_EXERCISE OBJECTIVE_. Write out the lines of the data from the line with "You are a computer-use" to the line with "coord(95,97)", including both of those lines. Leave the pictures out of your answer.

_Entries on where items appear_.
= = = = =

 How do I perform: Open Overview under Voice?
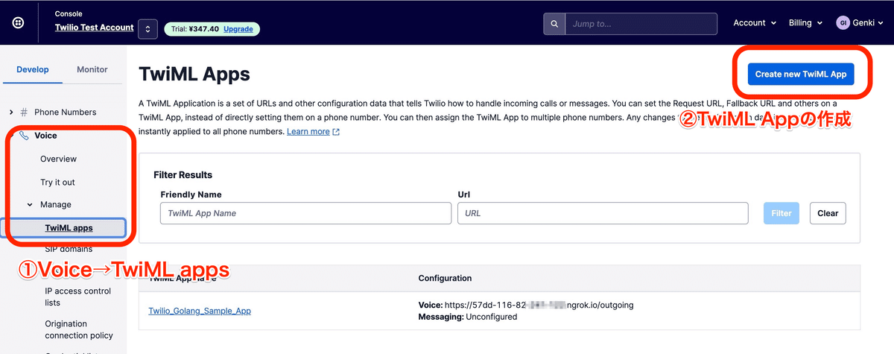(58, 159)
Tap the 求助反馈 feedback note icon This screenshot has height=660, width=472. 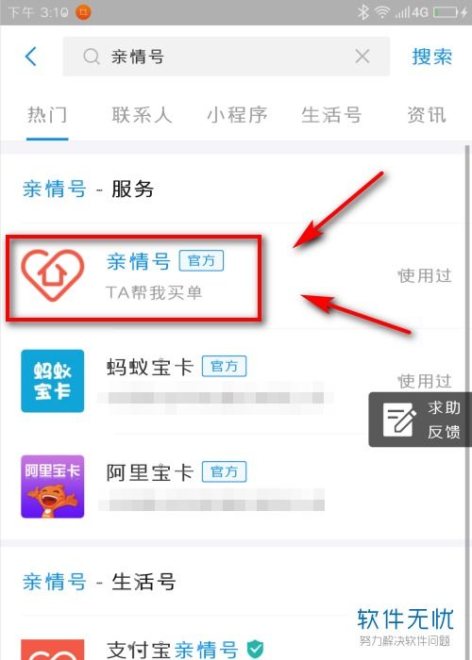click(x=398, y=420)
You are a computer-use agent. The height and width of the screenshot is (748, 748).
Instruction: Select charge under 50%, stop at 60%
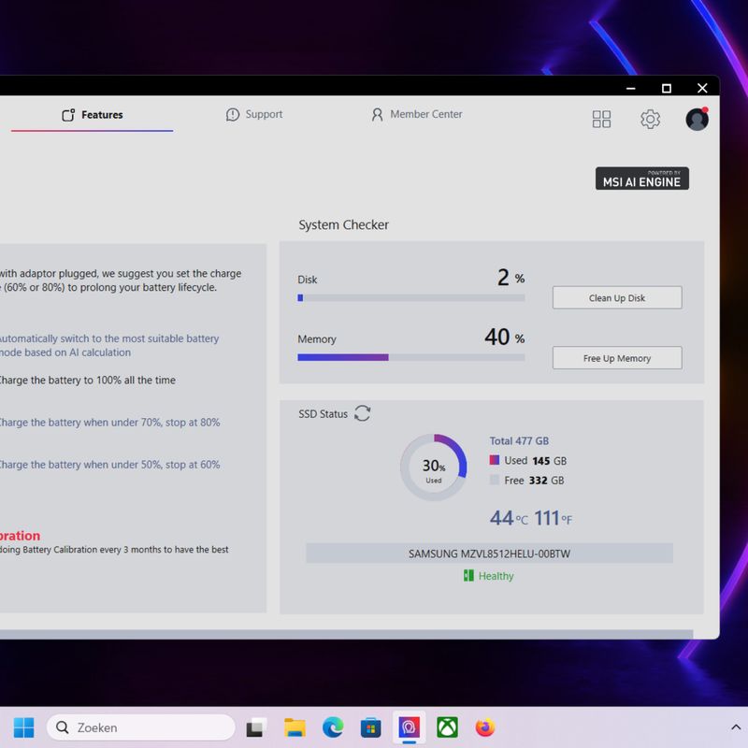[108, 465]
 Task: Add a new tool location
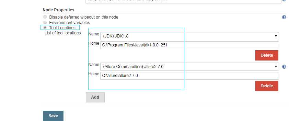coord(95,97)
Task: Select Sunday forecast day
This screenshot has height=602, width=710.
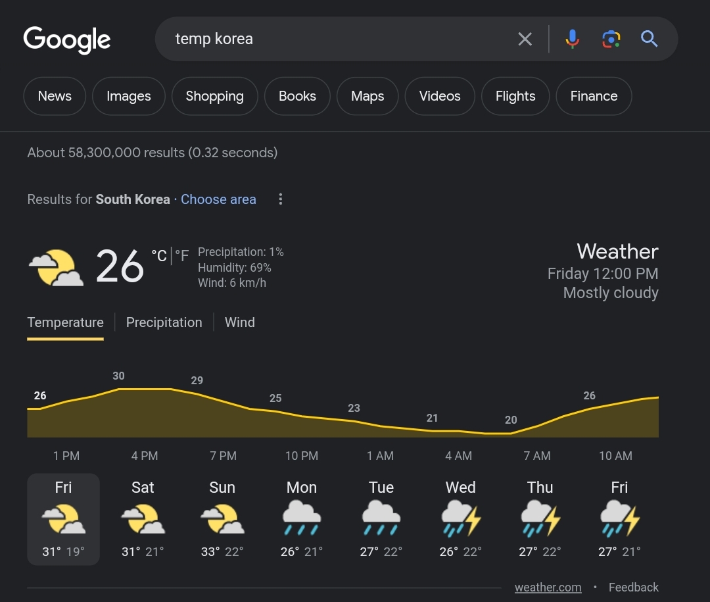Action: tap(222, 518)
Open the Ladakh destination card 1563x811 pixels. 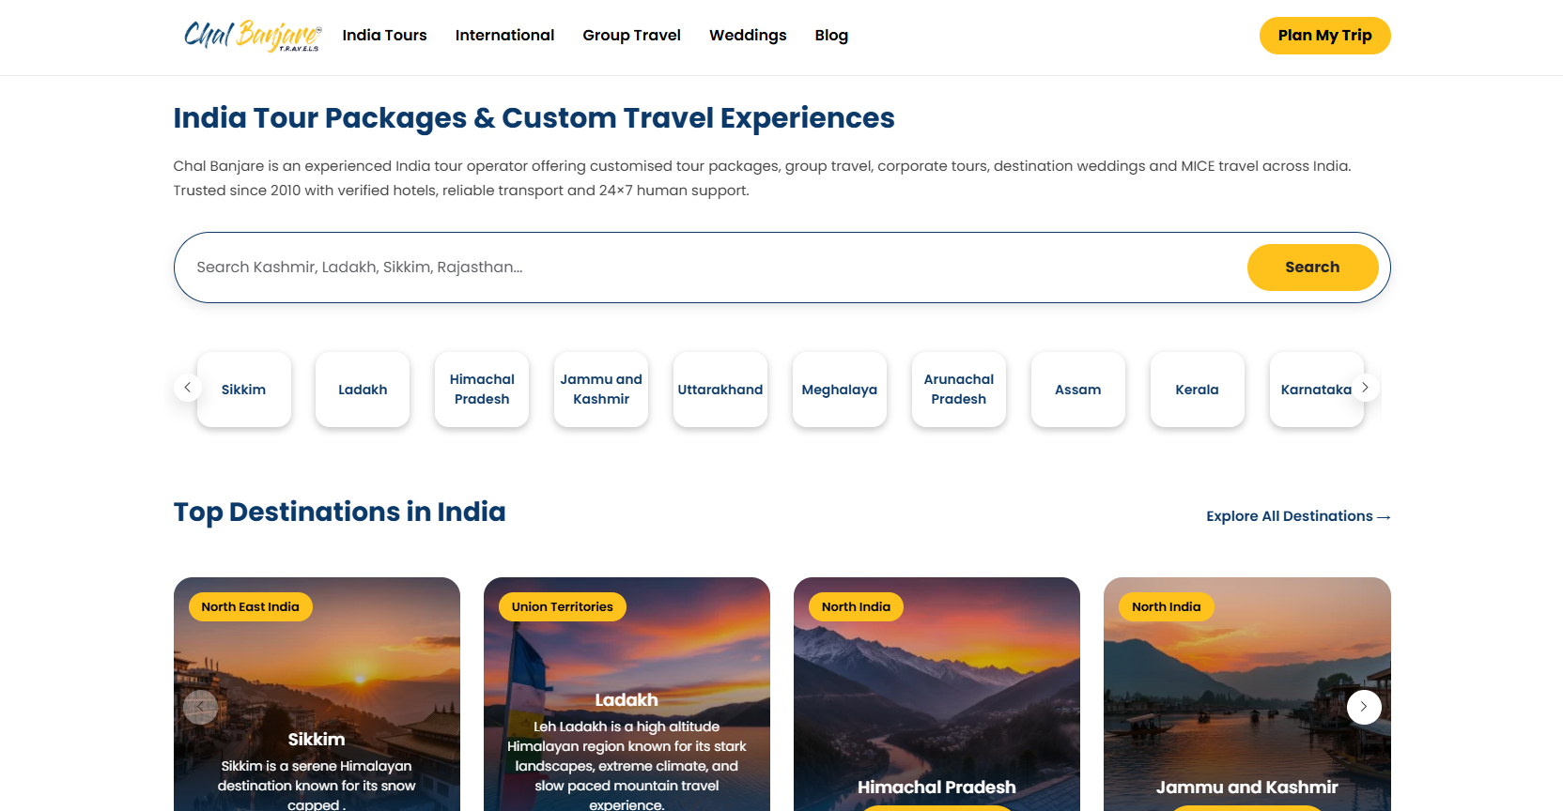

= = = = =

_EXPECTED OUTPUT_.
You are a computer-use agent. The height and width of the screenshot is (748, 748).
Instruction: Select charge under 50%, stop at 60%
[108, 465]
 Task: Add a new tool location
coord(95,97)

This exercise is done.